夜は快適な室温に保たれた
夜は快適な室温に保たれた舟で過ごしているが、早朝から建築現場を手伝う俺は、連日の厳しい暑さに、一人だけ夏バテ気味だった。
蝉の声は、なお一層、それを増長させるものだった。
体の芯にこもった熱は、なかなか抜けてくれない。
皆と同じように働くと、暑さですっかりまいってしまうが、小六や真之介は冷たい井戸水で体を拭うと、あとはけろりとしている。
もらったひよこも日に日に大きくなり、家先を太くなった足で力強く動き回って啄んでいる。

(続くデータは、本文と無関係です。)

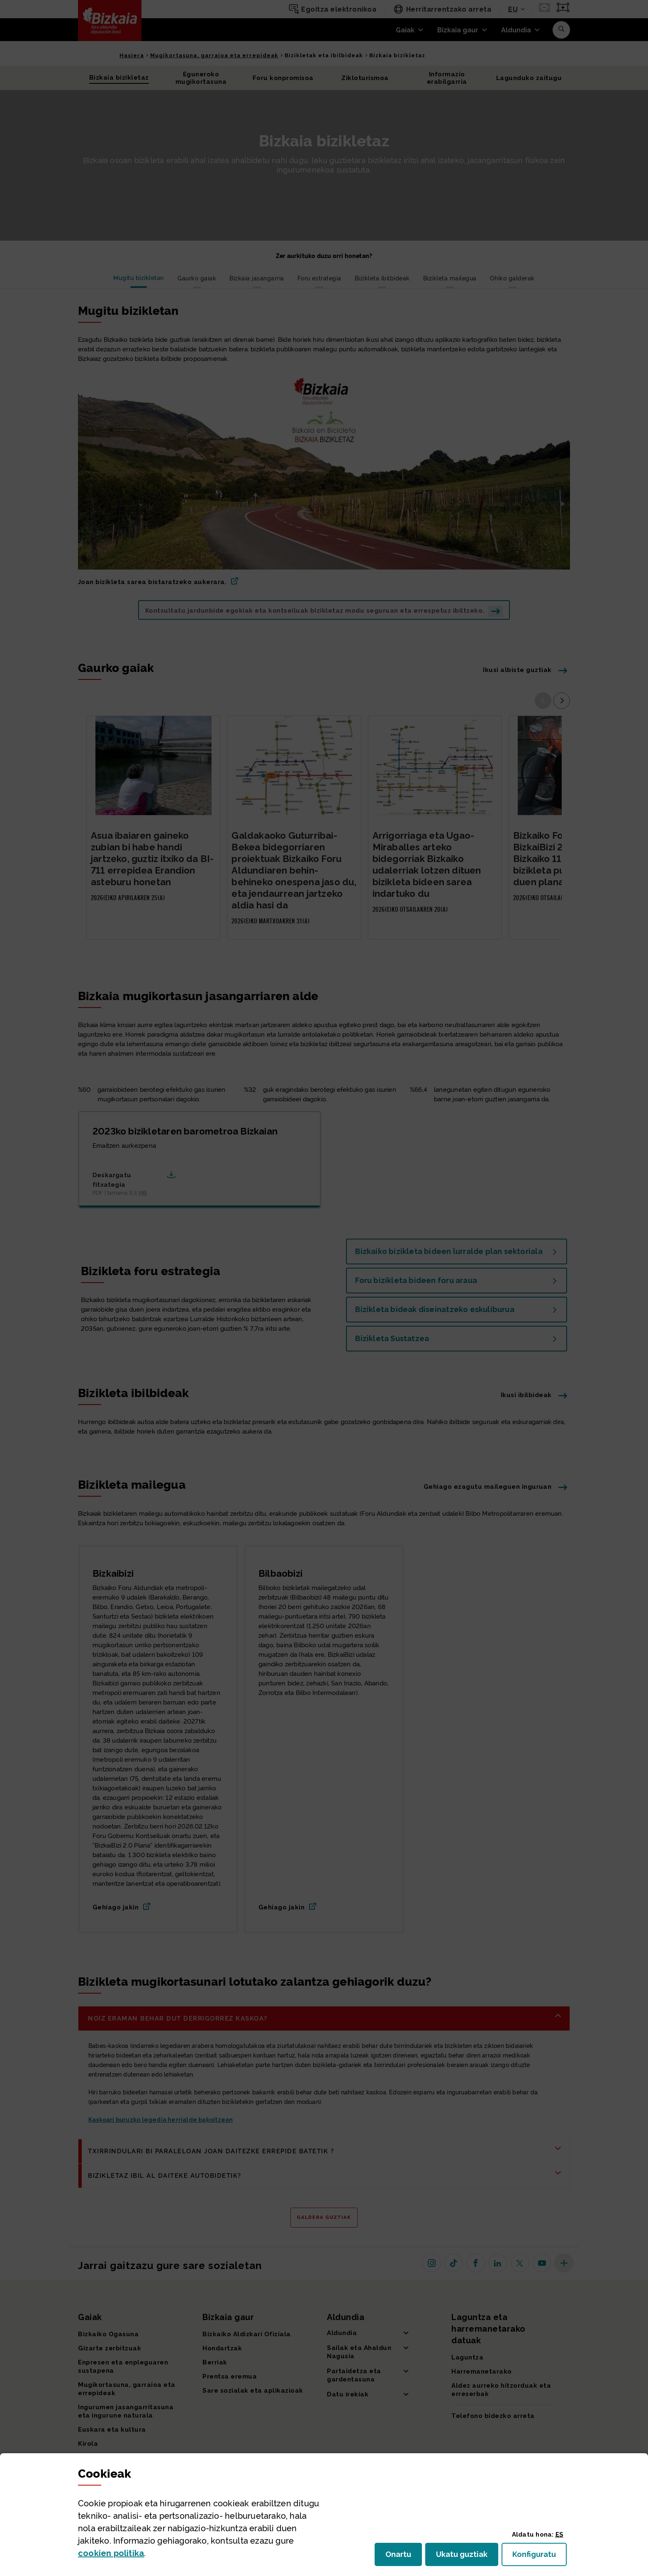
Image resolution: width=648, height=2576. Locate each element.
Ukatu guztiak (464, 2557)
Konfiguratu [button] (539, 2557)
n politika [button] (111, 2553)
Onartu (403, 2557)
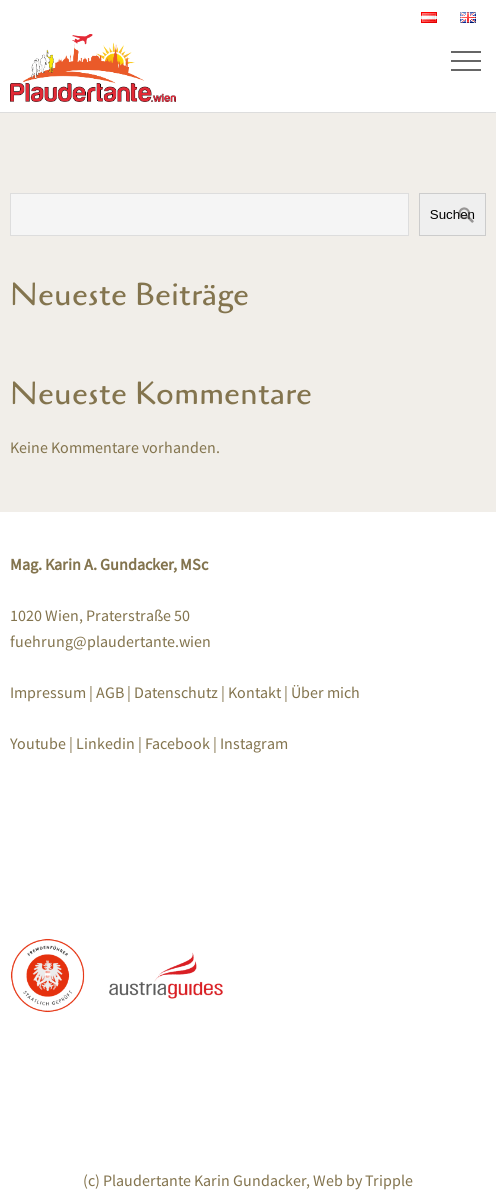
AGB (110, 692)
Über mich (325, 692)
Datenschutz (177, 692)
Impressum (49, 692)
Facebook (177, 743)
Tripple (389, 1180)
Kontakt (254, 692)
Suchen (452, 214)
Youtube (38, 743)
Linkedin (105, 743)
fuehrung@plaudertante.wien (110, 641)
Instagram (254, 743)
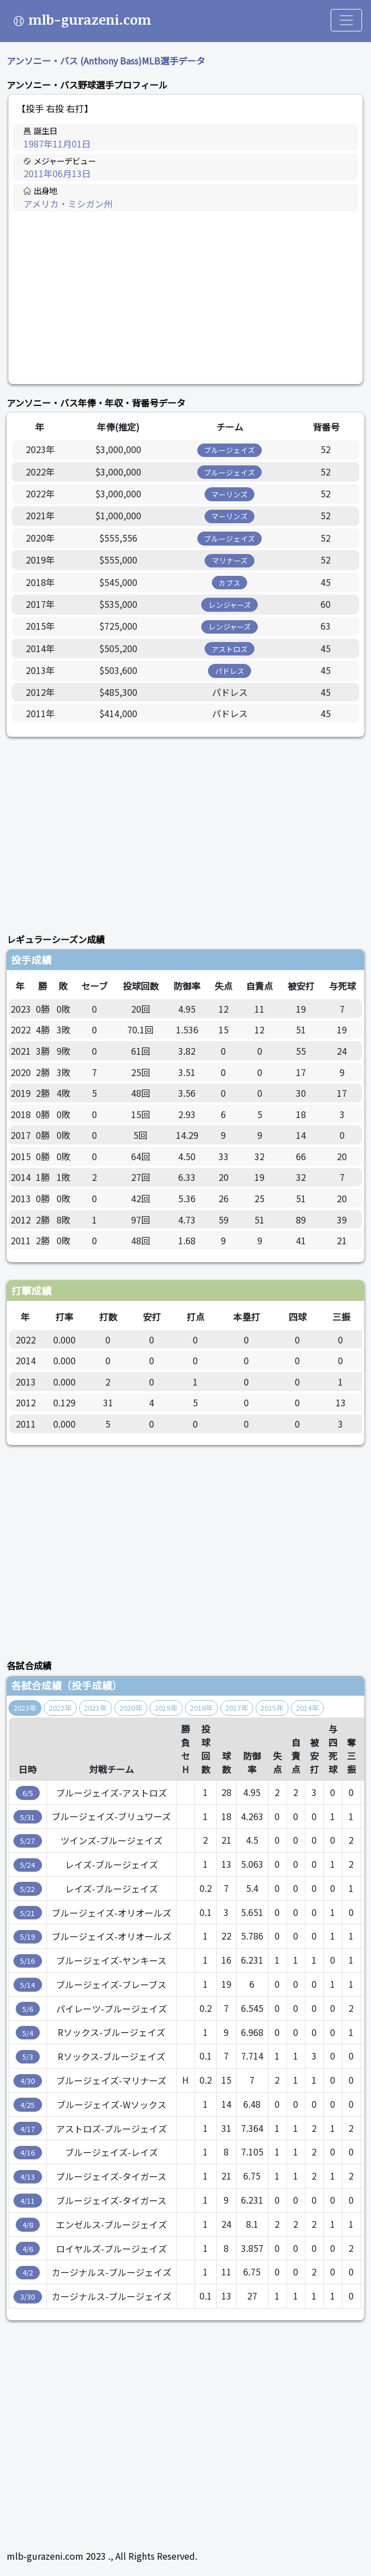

黄色いふわふわの産毛は抜け、黒や茶の羽毛が生え始めていた。
つくづく、この時代の人々の逞しさや、動物たちの生きる力の違いを思い知らされる。
皆が夏草のように勢いよく伸びていく中で、俺だけ少し萎れている。
新右衛門さんと善の様子を話した二日後、重忠が蓋のある水桶を抱えてやって来た。
潮風に鍛えられた肌は、照りつける日差しにも微動だにしない。
優しげな目元の皺は、長年の海仕事が刻んだものだ。
どうやら重忠さんも夏バテとは無縁のようだった。
家の前で出迎えると、挨拶もそこそこに水場はどこかと尋ねられた。
家の裏の井戸端に案内すると、そこでは花里が水仕事をしていた。
重忠さんは柔らかな表情を浮かべ、花里に梅菊さんからの伝言を伝える。
しばらく会っていないので、たまには顔を見せてほしいとのこと。
花里は嬉しそうに微笑み、深く頭を下げた。
善を含め、家には男の子しかおらず、女の子のいない重忠さんは、どう対応してよいのか分からないように照れた様子を見せながら、花里から釣瓶を受け取った。
そのまま井戸水を軽々と汲み上げる。
持ってきた水桶の蓋をそっと開けると、桶の端に張り付くように三尾の鰻が沈んでいた。
ぬるりと黒く、腹は黄みを帯びている。
何度か冷たい水を注ぐと、鰻はぬらりと身をくねらせて泳ぎ出した。
それを確かめると、重忠さんは強い日差しの下で微笑み、「暑気にあたりて、身だるく候ふには、鰻の一尾こそ、まことによく候へ」と言った。
水桶の水面は揺れ、光が跳ねる。
眩しさのせいか、花里も目を細めて桶の底を見つめ、嬉しそうに微笑んだ。
重忠さんは長居せず、よくよく梅菊さんの所へ顔を見せるようにと言い残し、山を下りて帰っていった。
見送った後、俺は花里に鰻の調理法を尋ねた。
数日泥を吐かせ、開かずにぶつ切りにして竹串に刺し、塩で焼く。
あるいは汁物にするのだと、花里は楽しそうに教えてくれた。
その調理法を聞きながら、俺は自分で料理すると花里に伝えた。
「俺は、断固、鰻丼が食べたい。」
白いホカホカのご飯の上に、甘だれの蒲焼き。
振りかけるのは、鋭く澄んだ山椒の粉。
想像しただけで唾が湧いてくる。
俺の鰻丼へのこだわりは、アルバイト先の天狗寿司の親方ゆずりだ。
少々の妥協は許さない。
まん丸でふくよかな狸顔。
頭にはねじり鉢巻き。
なぜか悔しそうに、どんぶり飯の上の鰻を頬張り、飯をかきこむ親方。
鰻が憎いのか、それとも好きなのか。
鰻のたれのように、愛憎のからまる複雑な表情は忘れられない。
花里に鰻は俺が調理すると宣言し、蒲焼きに挑戦する。
いつの間にか、鰻を食べる前から夏バテがどこかへ消えていた。
桶の中で鰻がぬらりと跳ねて泳ぎ、水面をまた揺らした。